_PROBLEM DETAILS_. Turn the records below into a JSON list of strings with one string per line, omitting blank lines.

_DATA FOR THIS EXERCISE_.
-- BEGIN --

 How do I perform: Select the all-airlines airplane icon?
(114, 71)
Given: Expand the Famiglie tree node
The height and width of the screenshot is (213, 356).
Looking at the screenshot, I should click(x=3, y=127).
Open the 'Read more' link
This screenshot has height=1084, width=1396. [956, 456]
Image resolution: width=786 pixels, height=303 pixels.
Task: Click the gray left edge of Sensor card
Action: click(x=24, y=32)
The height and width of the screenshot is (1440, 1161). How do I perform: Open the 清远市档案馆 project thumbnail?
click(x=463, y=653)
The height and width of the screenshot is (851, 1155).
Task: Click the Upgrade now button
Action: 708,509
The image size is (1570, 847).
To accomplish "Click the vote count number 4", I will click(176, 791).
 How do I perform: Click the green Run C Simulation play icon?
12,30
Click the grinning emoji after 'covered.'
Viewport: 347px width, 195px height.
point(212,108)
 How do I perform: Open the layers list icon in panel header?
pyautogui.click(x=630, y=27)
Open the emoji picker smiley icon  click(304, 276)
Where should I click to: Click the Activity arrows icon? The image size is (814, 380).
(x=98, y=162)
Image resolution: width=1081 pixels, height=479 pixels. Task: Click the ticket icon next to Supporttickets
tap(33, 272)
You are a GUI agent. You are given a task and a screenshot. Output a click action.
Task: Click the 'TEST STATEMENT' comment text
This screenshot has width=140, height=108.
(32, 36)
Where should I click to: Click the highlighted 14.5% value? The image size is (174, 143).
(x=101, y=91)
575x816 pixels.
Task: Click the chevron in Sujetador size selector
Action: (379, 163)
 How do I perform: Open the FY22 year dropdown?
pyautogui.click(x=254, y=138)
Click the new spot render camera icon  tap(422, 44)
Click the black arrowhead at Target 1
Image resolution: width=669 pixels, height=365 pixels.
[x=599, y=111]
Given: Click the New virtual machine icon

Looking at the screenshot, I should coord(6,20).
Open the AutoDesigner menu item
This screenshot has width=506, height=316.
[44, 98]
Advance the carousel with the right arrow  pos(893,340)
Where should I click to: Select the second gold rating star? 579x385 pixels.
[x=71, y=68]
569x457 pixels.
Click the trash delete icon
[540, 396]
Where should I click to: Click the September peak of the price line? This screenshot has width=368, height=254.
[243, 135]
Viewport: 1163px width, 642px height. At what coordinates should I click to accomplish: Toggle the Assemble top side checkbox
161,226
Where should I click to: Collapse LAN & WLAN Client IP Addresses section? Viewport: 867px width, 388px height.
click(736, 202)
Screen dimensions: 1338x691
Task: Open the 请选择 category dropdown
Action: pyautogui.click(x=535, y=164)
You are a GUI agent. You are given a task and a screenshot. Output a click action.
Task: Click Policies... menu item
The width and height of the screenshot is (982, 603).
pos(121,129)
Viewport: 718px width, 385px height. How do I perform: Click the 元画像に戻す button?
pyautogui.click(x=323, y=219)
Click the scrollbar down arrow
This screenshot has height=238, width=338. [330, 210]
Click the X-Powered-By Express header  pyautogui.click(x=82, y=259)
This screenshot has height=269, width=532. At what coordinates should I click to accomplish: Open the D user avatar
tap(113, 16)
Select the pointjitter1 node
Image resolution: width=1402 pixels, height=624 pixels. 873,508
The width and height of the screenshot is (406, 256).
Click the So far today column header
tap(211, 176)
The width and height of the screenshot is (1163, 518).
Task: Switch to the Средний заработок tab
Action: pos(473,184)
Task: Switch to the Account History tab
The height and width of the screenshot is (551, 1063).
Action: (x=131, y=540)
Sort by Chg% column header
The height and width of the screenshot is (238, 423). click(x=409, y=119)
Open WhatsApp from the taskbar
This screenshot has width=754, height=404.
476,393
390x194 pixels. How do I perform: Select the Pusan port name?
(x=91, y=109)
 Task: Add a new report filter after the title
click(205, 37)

-- END --

_COMPLETE RESPONSE_.
[
  " How do I perform: Select the all-airlines airplane icon?",
  "(114, 71)",
  "Given: Expand the Famiglie tree node",
  "The height and width of the screenshot is (213, 356).",
  "Looking at the screenshot, I should click(x=3, y=127).",
  "Open the 'Read more' link",
  "This screenshot has height=1084, width=1396. [956, 456]",
  "Image resolution: width=786 pixels, height=303 pixels.",
  "Task: Click the gray left edge of Sensor card",
  "Action: click(x=24, y=32)",
  "The height and width of the screenshot is (1440, 1161). How do I perform: Open the 清远市档案馆 project thumbnail?",
  "click(x=463, y=653)",
  "The height and width of the screenshot is (851, 1155).",
  "Task: Click the Upgrade now button",
  "Action: 708,509",
  "The image size is (1570, 847).",
  "To accomplish \"Click the vote count number 4\", I will click(176, 791).",
  " How do I perform: Click the green Run C Simulation play icon?",
  "12,30",
  "Click the grinning emoji after 'covered.'",
  "Viewport: 347px width, 195px height.",
  "point(212,108)",
  " How do I perform: Open the layers list icon in panel header?",
  "pyautogui.click(x=630, y=27)",
  "Open the emoji picker smiley icon  click(304, 276)",
  "Where should I click to: Click the Activity arrows icon? The image size is (814, 380).",
  "(x=98, y=162)",
  "Image resolution: width=1081 pixels, height=479 pixels. Task: Click the ticket icon next to Supporttickets",
  "tap(33, 272)",
  "You are a GUI agent. You are given a task and a screenshot. Output a click action.",
  "Task: Click the 'TEST STATEMENT' comment text",
  "This screenshot has width=140, height=108.",
  "(32, 36)",
  "Where should I click to: Click the highlighted 14.5% value? The image size is (174, 143).",
  "(x=101, y=91)",
  "575x816 pixels.",
  "Task: Click the chevron in Sujetador size selector",
  "Action: (379, 163)",
  " How do I perform: Open the FY22 year dropdown?",
  "pyautogui.click(x=254, y=138)",
  "Click the new spot render camera icon  tap(422, 44)",
  "Click the black arrowhead at Target 1",
  "Image resolution: width=669 pixels, height=365 pixels.",
  "[x=599, y=111]",
  "Given: Click the New virtual machine icon",
  "Looking at the screenshot, I should coord(6,20).",
  "Open the AutoDesigner menu item",
  "This screenshot has width=506, height=316.",
  "[44, 98]",
  "Advance the carousel with the right arrow  pos(893,340)",
  "Where should I click to: Select the second gold rating star? 579x385 pixels.",
  "[x=71, y=68]",
  "569x457 pixels.",
  "Click the trash delete icon",
  "[540, 396]",
  "Where should I click to: Click the September peak of the price line? This screenshot has width=368, height=254.",
  "[243, 135]",
  "Viewport: 1163px width, 642px height. At what coordinates should I click to accomplish: Toggle the Assemble top side checkbox",
  "161,226",
  "Where should I click to: Collapse LAN & WLAN Client IP Addresses section? Viewport: 867px width, 388px height.",
  "click(736, 202)",
  "Screen dimensions: 1338x691",
  "Task: Open the 请选择 category dropdown",
  "Action: pyautogui.click(x=535, y=164)",
  "You are a GUI agent. You are given a task and a screenshot. Output a click action.",
  "Task: Click Policies... menu item",
  "The width and height of the screenshot is (982, 603).",
  "pos(121,129)",
  "Viewport: 718px width, 385px height. How do I perform: Click the 元画像に戻す button?",
  "pyautogui.click(x=323, y=219)",
  "Click the scrollbar down arrow",
  "This screenshot has height=238, width=338. [330, 210]",
  "Click the X-Powered-By Express header  pyautogui.click(x=82, y=259)",
  "This screenshot has height=269, width=532. At what coordinates should I click to accomplish: Open the D user avatar",
  "tap(113, 16)",
  "Select the pointjitter1 node",
  "Image resolution: width=1402 pixels, height=624 pixels. 873,508",
  "The width and height of the screenshot is (406, 256).",
  "Click the So far today column header",
  "tap(211, 176)",
  "The width and height of the screenshot is (1163, 518).",
  "Task: Switch to the Средний заработок tab",
  "Action: pos(473,184)",
  "Task: Switch to the Account History tab",
  "The height and width of the screenshot is (551, 1063).",
  "Action: (x=131, y=540)",
  "Sort by Chg% column header",
  "The height and width of the screenshot is (238, 423). click(x=409, y=119)",
  "Open WhatsApp from the taskbar",
  "This screenshot has width=754, height=404.",
  "476,393",
  "390x194 pixels. How do I perform: Select the Pusan port name?",
  "(x=91, y=109)",
  " Task: Add a new report filter after the title",
  "click(205, 37)"
]